People often ask me if it’s possible to attain a state where the ego actually dies. And I say, well, I’ve met one or two people in my life in whom it appeared that this had occurred—the ego had literally dissolved.
But in those rare cases, I don’t think it was a result of the individuals’ own choices or efforts—it was more like a spontaneous combustion, an act of grace. So I do believe that the death of the ego is possible, but I don’t think it is an attainable goal. If something like that is going to occur, it’s beyond our control, and it’s extremely unlikely for most of us. I don’t personally think it’s possible for anybody, through the power of their will alone, to eradicate the ego completely. But the point is, it doesn’t really matter. If you are willing to face and take responsibility for your ego’s self-centered motives, conditioned responses, and often irrational impulses to such a degree that you are able to choose not to act on them, they might as well not exist. lf you don’t act on them, the world is never going to know about them. There won’t be any karmic consequences. And that is a reasonable, realizable, attainable goal. So l am convinced that, in this way, it is possible to transcend ego to a profound degree, simply through the power of one’s own awakened intention to do so.
In the way that I teach, I try to get people, first and foremost, to recognize that they actually have an ego and begin to understand how it functions, and second, to become deadly serious about transcending it in a way that is significant. However, getting a highly developed, postmodern, narcissistic individual to take seriously for more than a brief moment the possibility of actually transcending their own ego is a difficult task. That notion is just not part of our culture. But if it’s not going to happen as act of grace, the individual has to want to achieve that more than anything else.
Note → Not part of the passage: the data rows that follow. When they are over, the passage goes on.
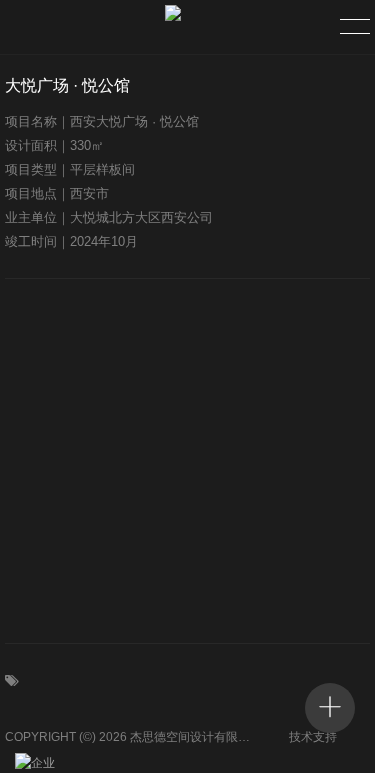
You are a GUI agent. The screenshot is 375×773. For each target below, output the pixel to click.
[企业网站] (40, 763)
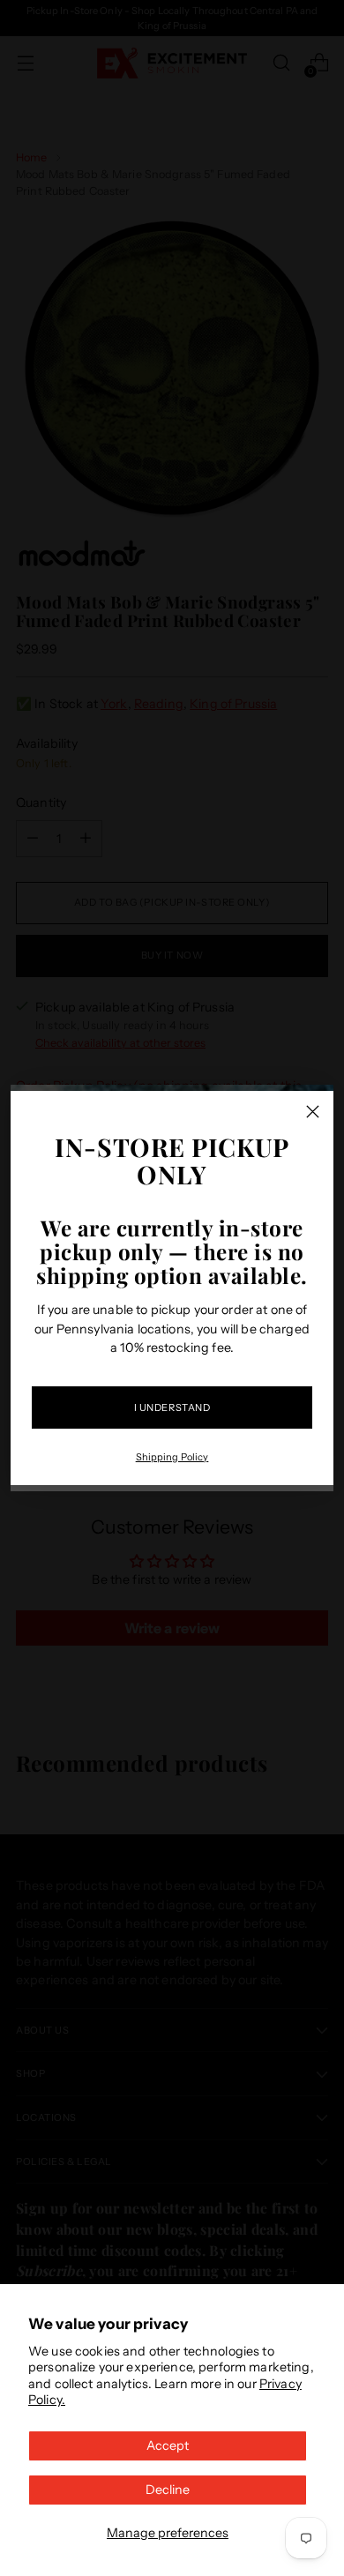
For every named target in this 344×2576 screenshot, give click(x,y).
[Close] (312, 1111)
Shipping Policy (172, 1457)
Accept (167, 2445)
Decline (168, 2490)
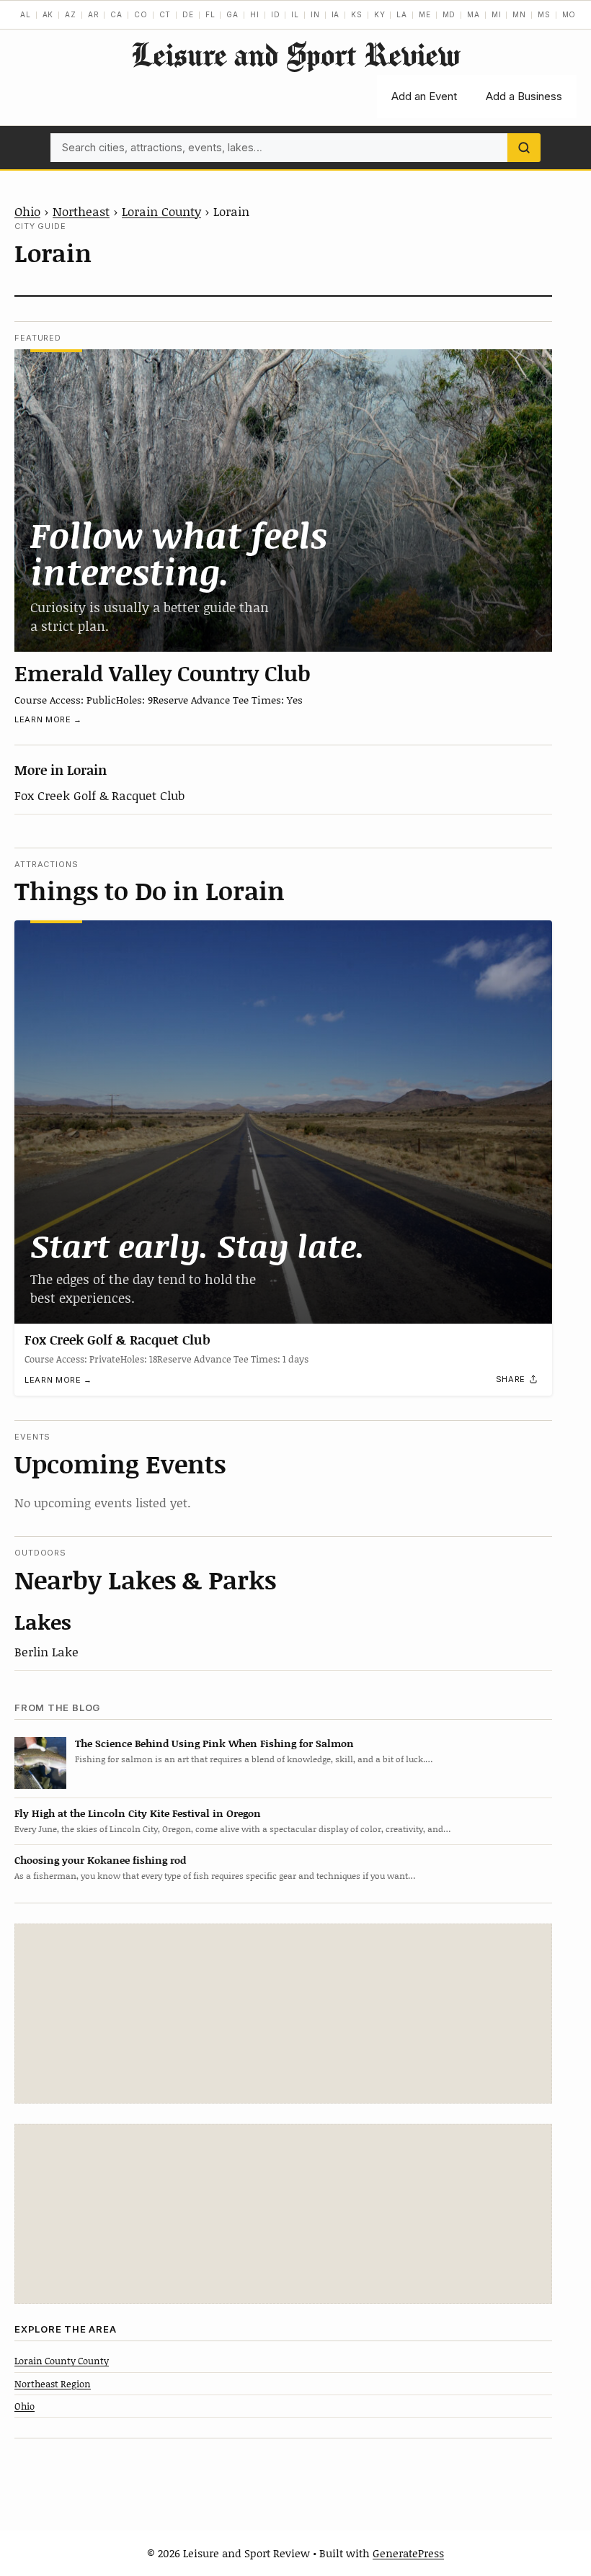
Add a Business (524, 96)
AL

Indeed, to take that kind of responsibility for oneself and one’s own enlightenment is the ultimate challenge for any human being, and for most of us it’s just too demanding. Because we have been immersed in conditioned reactions and responses and ways of thinking for a lifetime, there is a very powerful momentum within all of us that doesn’t stop or die simply because we decide one day that that would be a good idea. But if we want to evolve beyond ego, if we care deeply enough about the impact of our actions on others and the world around us, we can always choose, right now, not to act on any of it. At times it will be extremely difficult, emotionally and psychologically, but it is possible. And as far as l understand it, that’s the high road. That’s the real spiritual practice: the inspired choice to cease to act out of ego, over and over again, at all times, in all places, under all circumstances. In my understanding, that would be as significant as the death of ego, if not more so. That would give birth to a noble human being, who has inherent self-respect, dignity and self-confidence, simply because she or he is being true to a higher intention in the face of the temptation to do otherwise.